- [TASK TO COMPLETE]: Restate, word for word and with no pictures, the stretch of lines in the data below that begins at the line with "Clear the Top sort selection" and ends at the line with "Given: Select the", inclusive.

Stored data:
····················
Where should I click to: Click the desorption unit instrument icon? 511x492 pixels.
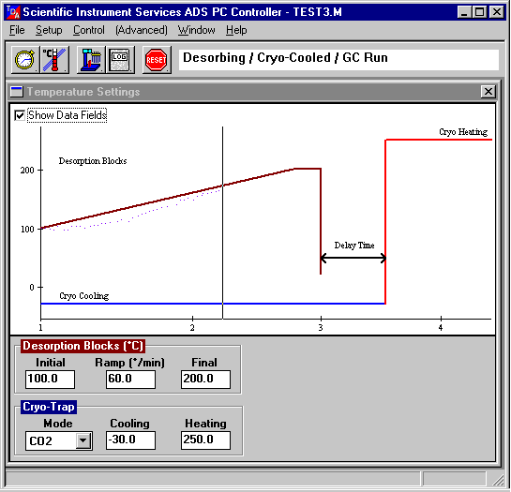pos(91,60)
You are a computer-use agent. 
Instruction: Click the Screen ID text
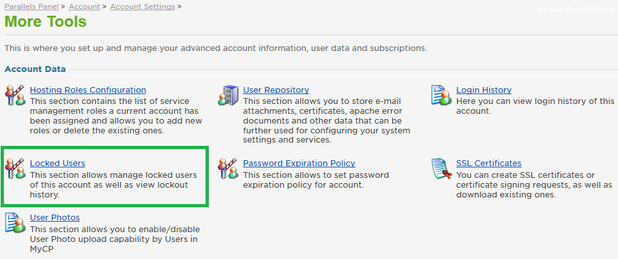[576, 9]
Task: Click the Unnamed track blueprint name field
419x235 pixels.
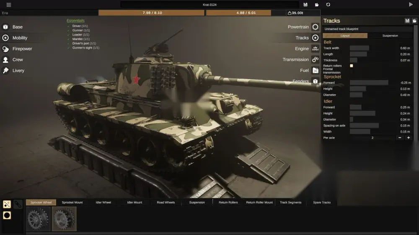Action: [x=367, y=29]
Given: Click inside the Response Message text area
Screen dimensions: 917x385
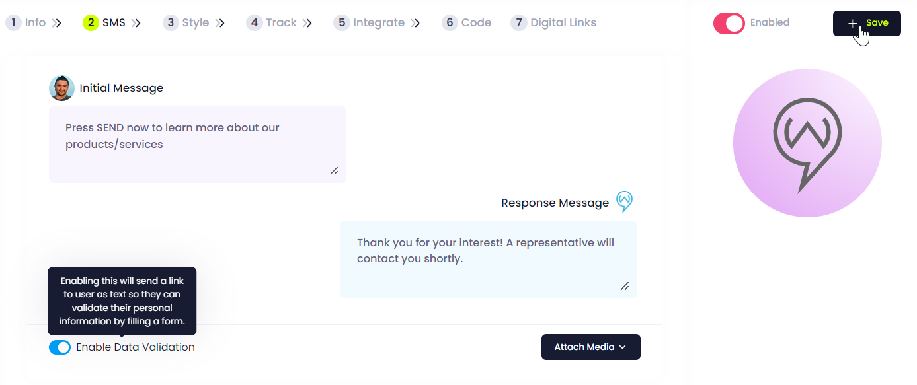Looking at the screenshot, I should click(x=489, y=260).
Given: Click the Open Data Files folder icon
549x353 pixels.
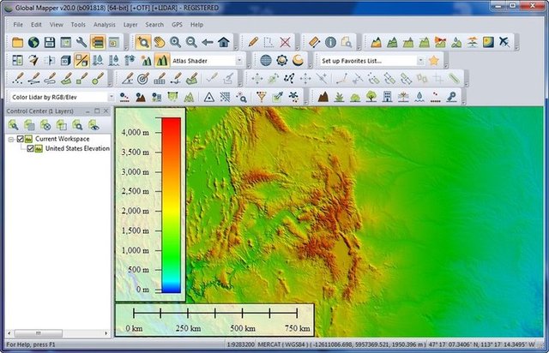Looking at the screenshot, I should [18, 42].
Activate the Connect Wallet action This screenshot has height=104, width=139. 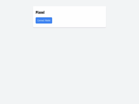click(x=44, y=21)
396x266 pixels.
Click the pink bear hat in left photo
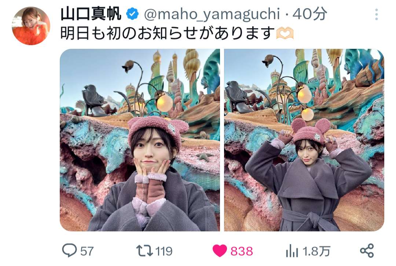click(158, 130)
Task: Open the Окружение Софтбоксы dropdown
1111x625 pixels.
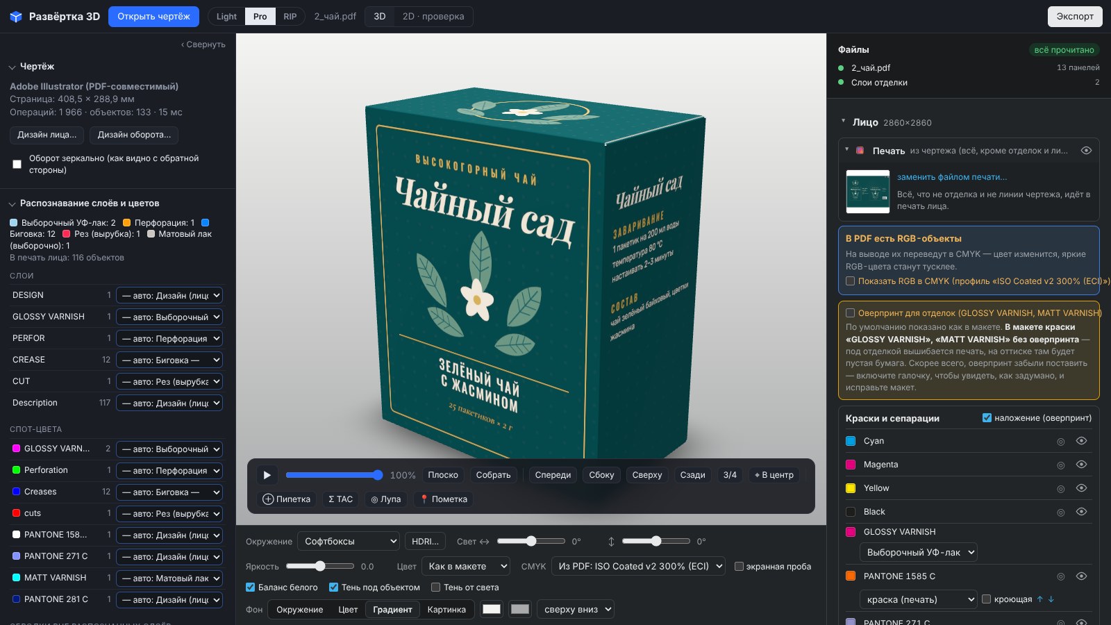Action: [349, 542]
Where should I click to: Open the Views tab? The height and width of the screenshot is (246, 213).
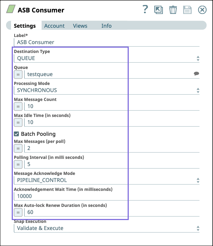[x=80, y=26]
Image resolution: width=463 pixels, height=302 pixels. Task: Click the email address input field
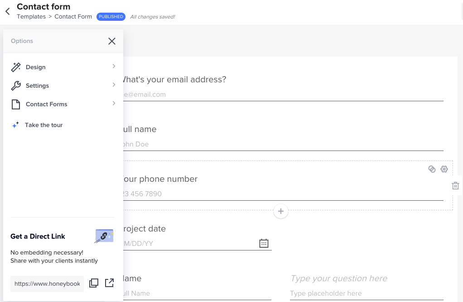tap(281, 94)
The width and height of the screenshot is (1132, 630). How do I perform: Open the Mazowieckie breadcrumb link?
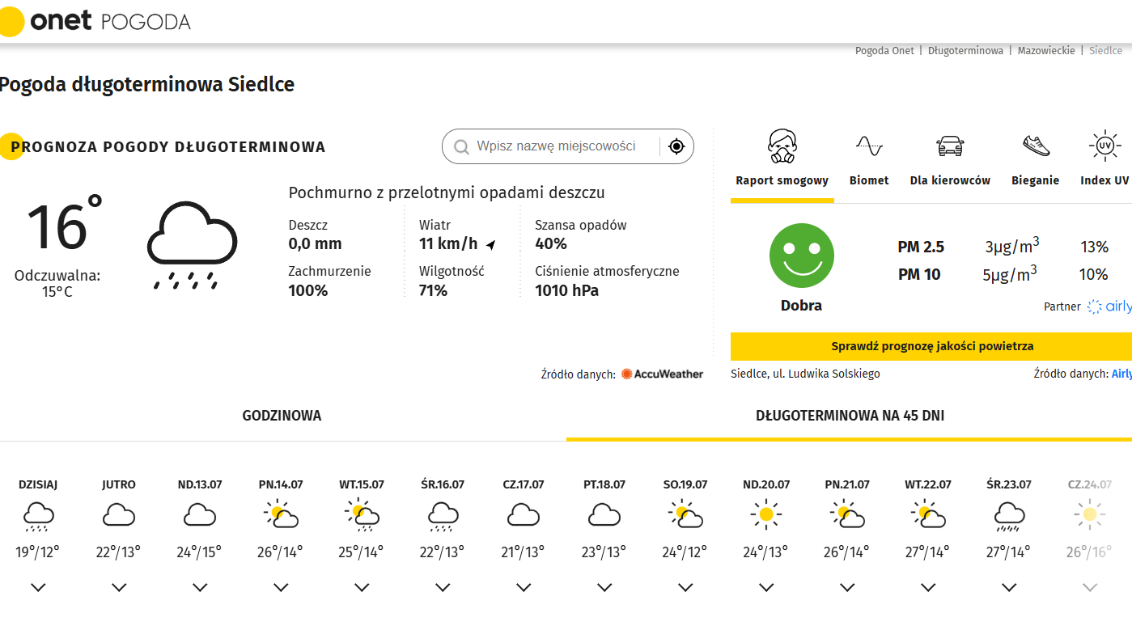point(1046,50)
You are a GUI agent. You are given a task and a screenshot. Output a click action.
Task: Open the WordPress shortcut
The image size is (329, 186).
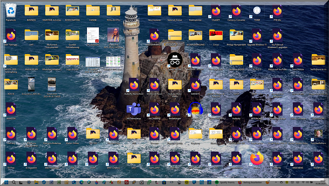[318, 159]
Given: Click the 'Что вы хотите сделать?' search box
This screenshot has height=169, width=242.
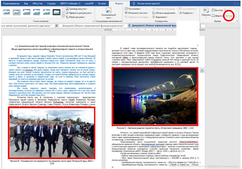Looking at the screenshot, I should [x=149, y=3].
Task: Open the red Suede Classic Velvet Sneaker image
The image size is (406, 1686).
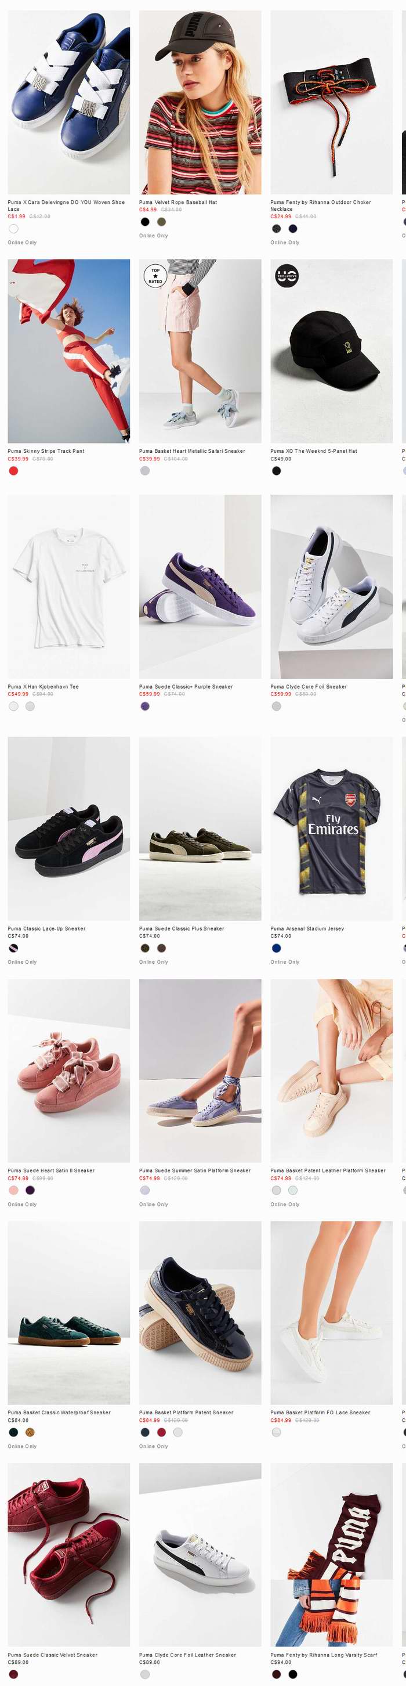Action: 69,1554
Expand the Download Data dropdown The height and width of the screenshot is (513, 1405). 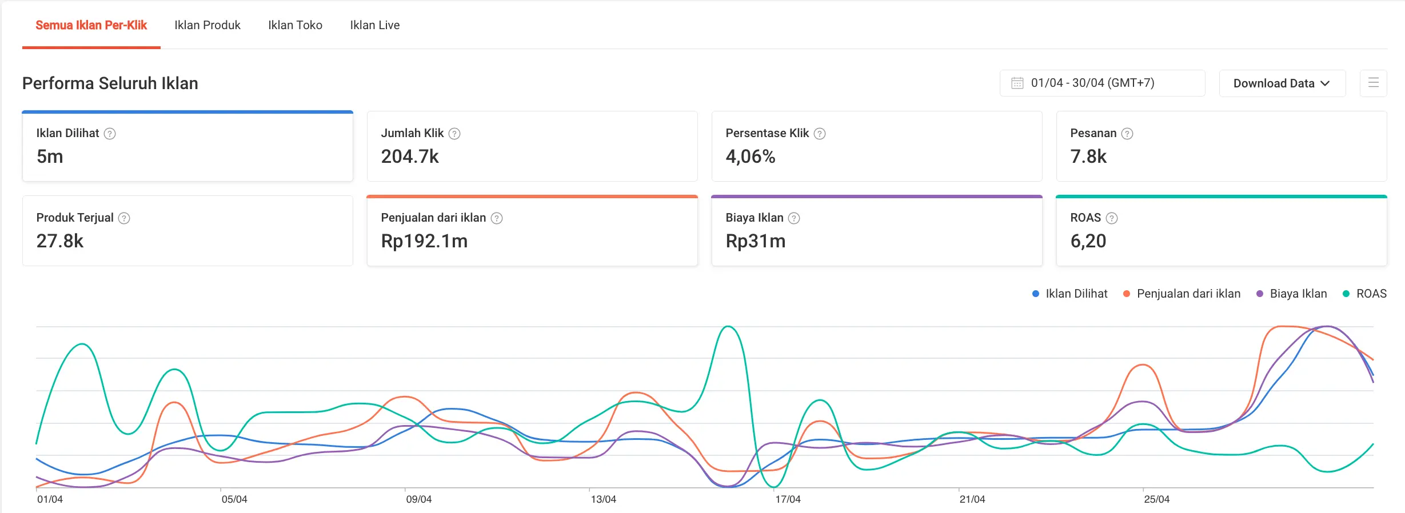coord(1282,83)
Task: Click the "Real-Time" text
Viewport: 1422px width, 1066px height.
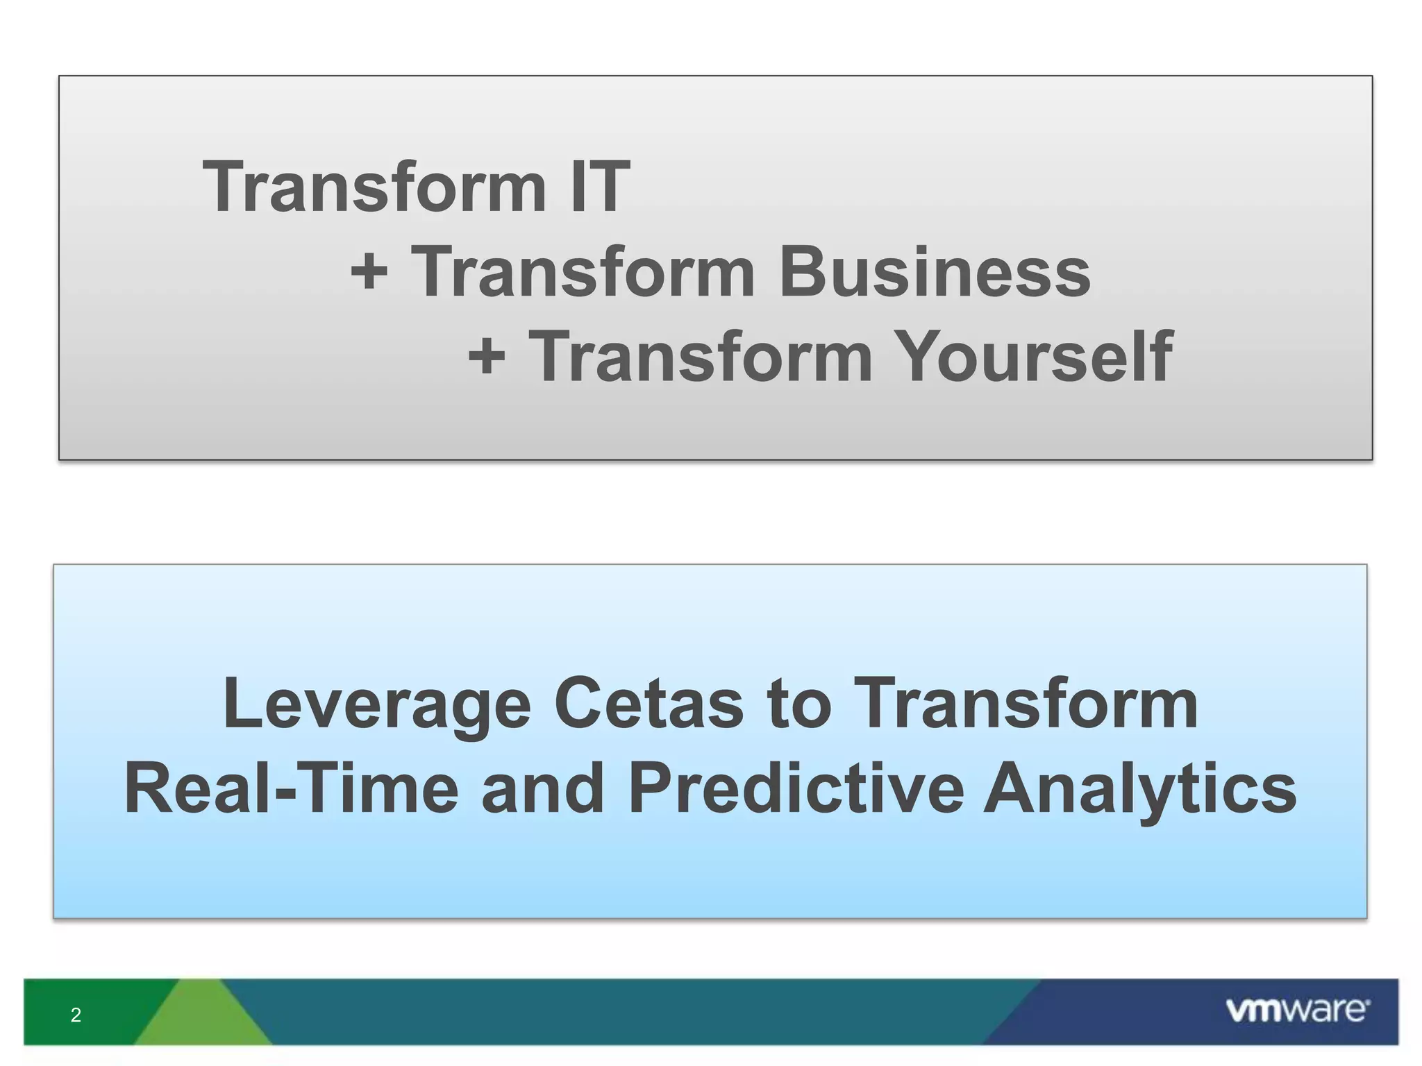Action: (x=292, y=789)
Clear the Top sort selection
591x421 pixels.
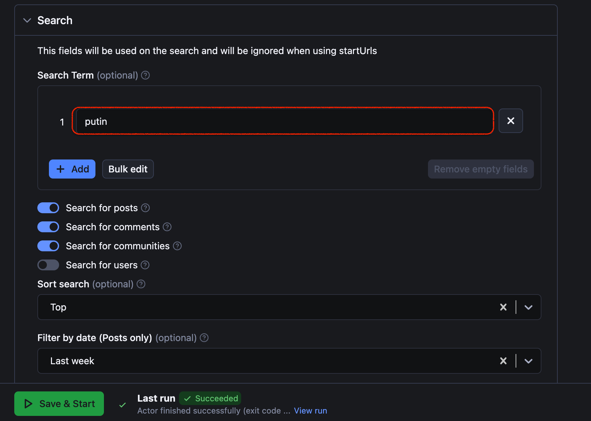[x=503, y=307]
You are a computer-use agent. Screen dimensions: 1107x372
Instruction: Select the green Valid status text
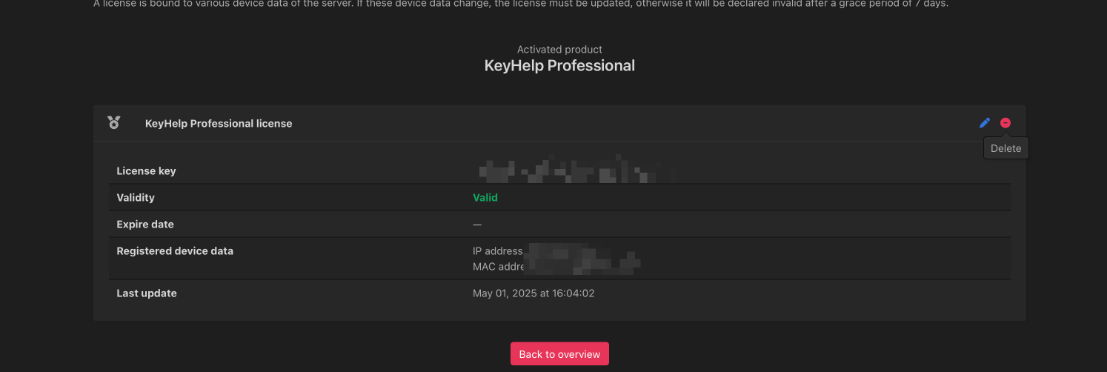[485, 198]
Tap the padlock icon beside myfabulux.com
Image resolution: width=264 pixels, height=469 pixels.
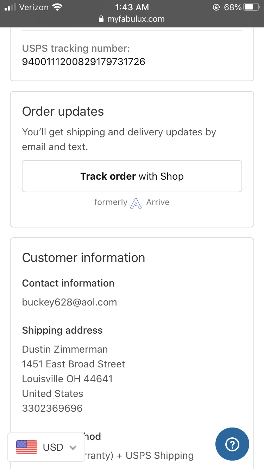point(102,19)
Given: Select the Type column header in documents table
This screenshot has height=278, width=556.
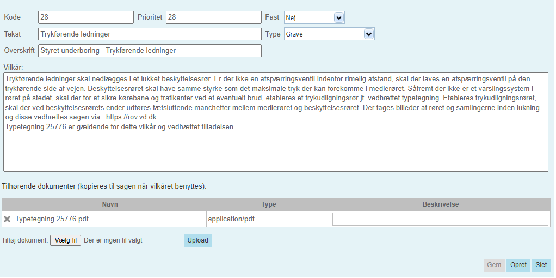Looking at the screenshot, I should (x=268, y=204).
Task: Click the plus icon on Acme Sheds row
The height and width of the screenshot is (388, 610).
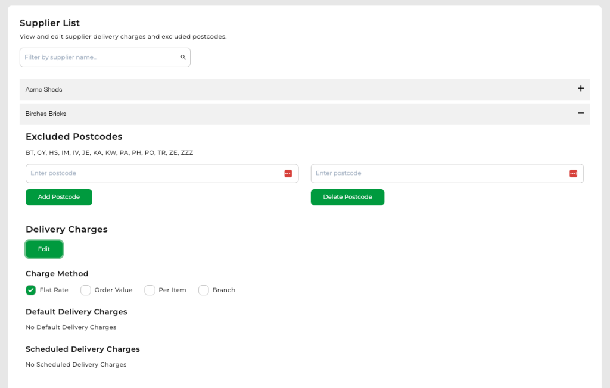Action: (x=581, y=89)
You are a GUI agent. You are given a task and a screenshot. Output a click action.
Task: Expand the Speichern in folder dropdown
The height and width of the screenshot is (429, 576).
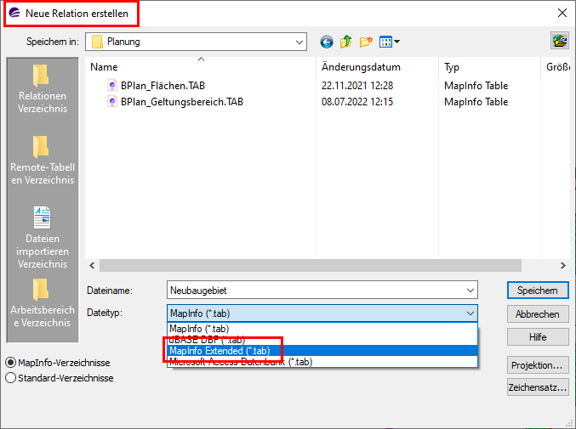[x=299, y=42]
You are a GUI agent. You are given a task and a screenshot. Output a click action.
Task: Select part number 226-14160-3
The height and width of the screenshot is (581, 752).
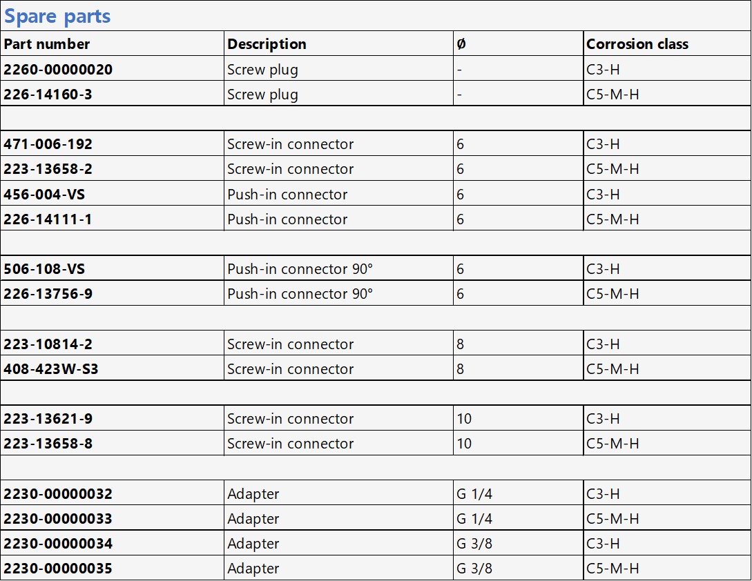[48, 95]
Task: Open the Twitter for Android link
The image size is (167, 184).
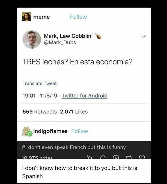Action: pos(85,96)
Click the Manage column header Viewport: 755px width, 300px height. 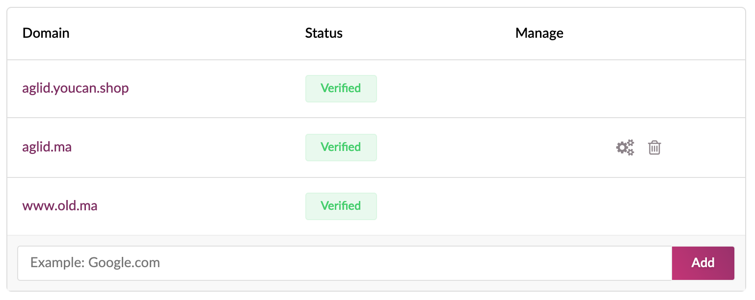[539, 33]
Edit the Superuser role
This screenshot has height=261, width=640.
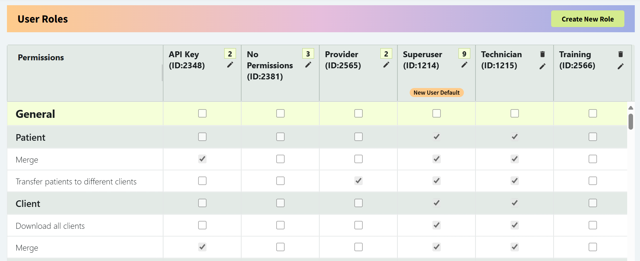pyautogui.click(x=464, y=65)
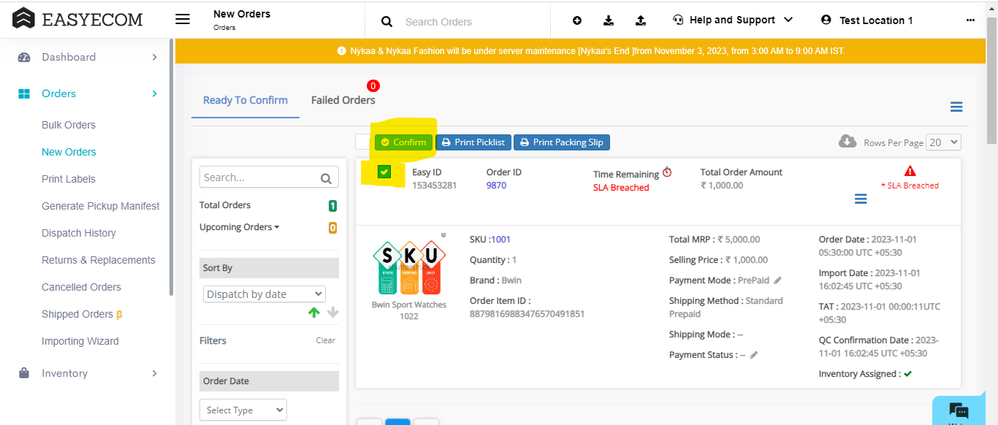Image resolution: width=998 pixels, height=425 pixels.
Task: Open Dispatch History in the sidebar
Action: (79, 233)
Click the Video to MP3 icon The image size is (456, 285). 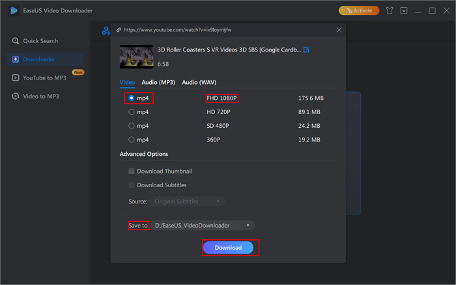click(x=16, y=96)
····················
- [RESPONSE TO THIS TASK]:
Clear the Top sort selection
591x421 pixels.
[x=503, y=307]
You are a computer-use agent. Screen dimensions: 1107x372
Instruction: Select the green Valid status text
[485, 198]
Tap the padlock icon beside myfabulux.com
Image resolution: width=264 pixels, height=469 pixels.
point(102,19)
Given: Select the Type column header in documents table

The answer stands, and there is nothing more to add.